Atomic attempts #282

leios · 2022-01-11T13:34:12Z

This is a draft of an atomic update to Kernelabstractions.

I plan to put everything we need in the atomics.jl file (and corresponding CUDAKernels file); however, I cannot really test ROCM, so I might need to leave that to someone else.

Current roadmap (to be worked on throughout the week):

Implement all atomic primitives (I am failing at remembering the actual work here, but these are things like add, sub, inc, etc...) such that we have parity with CUDA.atomic_* calls. Docs here: https://cuda.juliagpu.org/stable/api/kernel/#Atomics. Right now, I am directly calling the CUDA atomics and then using atomics on pointers for the CPU. I think this will work for all primitives, but might be wrong. Info about CPU atomics: https://gist.github.com/vtjnash/11b0031f2e2a66c9c24d33e810b34ec0#new-intrinsics-for-ptrt
Implement tests for each primitive, following CUDA: https://github.com/JuliaGPU/CUDA.jl/blob/master/test/device/intrinsics/atomics.jl
Add docs. Note that some of the atomic primitives only work on certain types (my GPU cannot do Float64 atomic add, for example), so we need to mention this (and maybe provide a clearer error than CUDA?).
Add example. Thinking simple shared mem histogram with atomics.
Add @atomic macro (along with docs, etc). This is on a separate point because I might not do it for this PR. On the GPU, I think we can pull the @atomic macro directly, but no such feature exists on the CPU (so far as I am aware). We can look for inspiration for the CPU implementation from the CUDA @atomic macro definition: https://github.com/JuliaGPU/CUDA.jl/blob/master/src/device/intrinsics/atomics.jl, but that is tagged as "experimental" for now.
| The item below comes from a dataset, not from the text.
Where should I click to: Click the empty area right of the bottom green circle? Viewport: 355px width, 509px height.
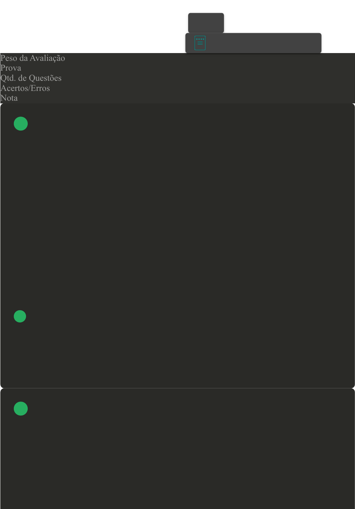click(x=189, y=409)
I am actually currently struggling with the final point because for some reason the macro I created (KernelAbstractions.@atomic) is only grabbing the first symbol of an expression and not the full expression. If everyone is happy enough with the atomic primitives, I might decide to leave the macro to future work (tm).

This is a step towards finalizing #7 and #276; however, I am not sure if it fixes them completely without the @atomic macro.

vchuravy · 2022-01-11T13:52:13Z

Two comments:

I think the approach is the right one. Define the atomic primitives in KA and then expand them in each backend. We will need to copy the macro implementation from CUDA.jl (similar to @print).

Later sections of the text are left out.